■ GOAL OF THE EXERCISE: Copy out everything from the start of the records down to the line containing "Open Softaculous installer", requests included, and increase every coordinate in the answers by 21.

■ Records for finding displayed items:
******

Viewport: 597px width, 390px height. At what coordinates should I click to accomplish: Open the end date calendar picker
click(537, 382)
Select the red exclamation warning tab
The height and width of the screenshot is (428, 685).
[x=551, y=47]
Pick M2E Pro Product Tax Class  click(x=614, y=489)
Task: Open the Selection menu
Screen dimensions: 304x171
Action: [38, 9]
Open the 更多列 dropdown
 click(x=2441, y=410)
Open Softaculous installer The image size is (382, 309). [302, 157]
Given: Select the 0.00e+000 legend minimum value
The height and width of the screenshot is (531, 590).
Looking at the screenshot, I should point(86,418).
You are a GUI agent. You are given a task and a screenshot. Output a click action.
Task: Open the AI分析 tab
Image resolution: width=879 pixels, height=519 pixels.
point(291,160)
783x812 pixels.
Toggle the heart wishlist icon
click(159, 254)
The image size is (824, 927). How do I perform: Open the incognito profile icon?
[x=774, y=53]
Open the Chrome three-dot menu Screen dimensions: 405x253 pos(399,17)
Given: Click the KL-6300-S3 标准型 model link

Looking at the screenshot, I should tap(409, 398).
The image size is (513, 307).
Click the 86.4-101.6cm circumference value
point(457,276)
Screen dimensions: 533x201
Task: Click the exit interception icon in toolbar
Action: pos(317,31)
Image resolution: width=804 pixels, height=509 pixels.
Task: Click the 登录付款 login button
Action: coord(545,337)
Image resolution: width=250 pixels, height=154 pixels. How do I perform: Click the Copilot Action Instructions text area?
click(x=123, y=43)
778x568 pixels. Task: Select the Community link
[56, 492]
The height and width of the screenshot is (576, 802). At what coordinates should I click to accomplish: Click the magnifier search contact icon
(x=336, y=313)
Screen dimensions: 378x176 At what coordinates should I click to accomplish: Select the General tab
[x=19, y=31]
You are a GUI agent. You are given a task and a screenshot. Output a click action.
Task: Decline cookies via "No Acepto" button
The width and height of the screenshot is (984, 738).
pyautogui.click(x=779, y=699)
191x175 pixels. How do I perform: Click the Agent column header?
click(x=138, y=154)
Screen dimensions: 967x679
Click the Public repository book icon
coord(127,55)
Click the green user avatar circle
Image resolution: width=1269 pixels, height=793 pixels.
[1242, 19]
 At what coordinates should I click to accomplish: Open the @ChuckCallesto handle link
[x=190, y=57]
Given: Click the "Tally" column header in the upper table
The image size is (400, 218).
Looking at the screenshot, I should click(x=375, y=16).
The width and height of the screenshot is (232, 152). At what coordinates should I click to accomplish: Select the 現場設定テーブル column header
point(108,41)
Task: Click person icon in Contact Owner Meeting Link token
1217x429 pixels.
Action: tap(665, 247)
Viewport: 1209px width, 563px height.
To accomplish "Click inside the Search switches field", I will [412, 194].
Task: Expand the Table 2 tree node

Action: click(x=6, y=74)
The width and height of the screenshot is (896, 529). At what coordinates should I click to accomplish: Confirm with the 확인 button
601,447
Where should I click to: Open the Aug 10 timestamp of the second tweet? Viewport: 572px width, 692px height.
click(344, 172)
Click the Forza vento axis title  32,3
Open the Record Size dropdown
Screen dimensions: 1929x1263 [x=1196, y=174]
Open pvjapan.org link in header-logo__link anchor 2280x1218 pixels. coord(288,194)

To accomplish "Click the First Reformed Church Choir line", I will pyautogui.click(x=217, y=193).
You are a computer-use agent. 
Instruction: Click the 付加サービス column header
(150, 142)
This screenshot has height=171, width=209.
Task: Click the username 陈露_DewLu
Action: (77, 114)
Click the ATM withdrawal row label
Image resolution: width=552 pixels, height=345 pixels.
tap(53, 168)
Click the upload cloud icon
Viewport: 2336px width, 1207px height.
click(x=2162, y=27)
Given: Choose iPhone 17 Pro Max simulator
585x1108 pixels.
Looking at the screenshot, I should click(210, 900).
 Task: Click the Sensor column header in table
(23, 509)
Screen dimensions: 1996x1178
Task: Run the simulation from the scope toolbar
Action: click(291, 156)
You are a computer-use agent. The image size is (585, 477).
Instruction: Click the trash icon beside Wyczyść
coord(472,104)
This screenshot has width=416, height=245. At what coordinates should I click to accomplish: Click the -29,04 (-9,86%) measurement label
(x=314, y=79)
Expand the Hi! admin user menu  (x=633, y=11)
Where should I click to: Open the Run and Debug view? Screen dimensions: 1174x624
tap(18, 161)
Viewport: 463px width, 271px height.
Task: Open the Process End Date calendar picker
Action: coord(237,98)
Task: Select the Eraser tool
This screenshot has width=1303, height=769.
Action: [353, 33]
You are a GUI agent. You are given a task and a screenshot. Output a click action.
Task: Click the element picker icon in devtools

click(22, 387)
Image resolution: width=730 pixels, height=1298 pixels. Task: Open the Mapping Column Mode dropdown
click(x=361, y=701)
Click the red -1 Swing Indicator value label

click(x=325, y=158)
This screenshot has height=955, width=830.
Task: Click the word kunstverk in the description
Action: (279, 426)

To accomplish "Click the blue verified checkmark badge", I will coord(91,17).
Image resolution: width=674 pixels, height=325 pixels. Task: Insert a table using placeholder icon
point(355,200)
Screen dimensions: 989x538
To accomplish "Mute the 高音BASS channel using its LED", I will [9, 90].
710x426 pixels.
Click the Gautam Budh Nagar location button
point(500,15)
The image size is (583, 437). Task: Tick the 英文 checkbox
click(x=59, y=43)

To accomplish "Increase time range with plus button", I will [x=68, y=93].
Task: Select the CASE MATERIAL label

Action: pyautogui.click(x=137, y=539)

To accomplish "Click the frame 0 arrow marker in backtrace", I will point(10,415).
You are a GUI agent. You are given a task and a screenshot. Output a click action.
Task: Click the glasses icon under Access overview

******

■ TASK RESULT:
Viewport: 597px width, 390px height. At what coordinates should I click to accomplish: Open the end date calendar picker
click(558, 403)
Select the red exclamation warning tab
The height and width of the screenshot is (428, 685).
[x=572, y=68]
Pick M2E Pro Product Tax Class  click(x=635, y=510)
Task: Open the Selection menu
Screen dimensions: 304x171
Action: [59, 30]
Open the 更多列 dropdown
 click(x=2462, y=431)
Open Softaculous installer The image size is (382, 309). [323, 178]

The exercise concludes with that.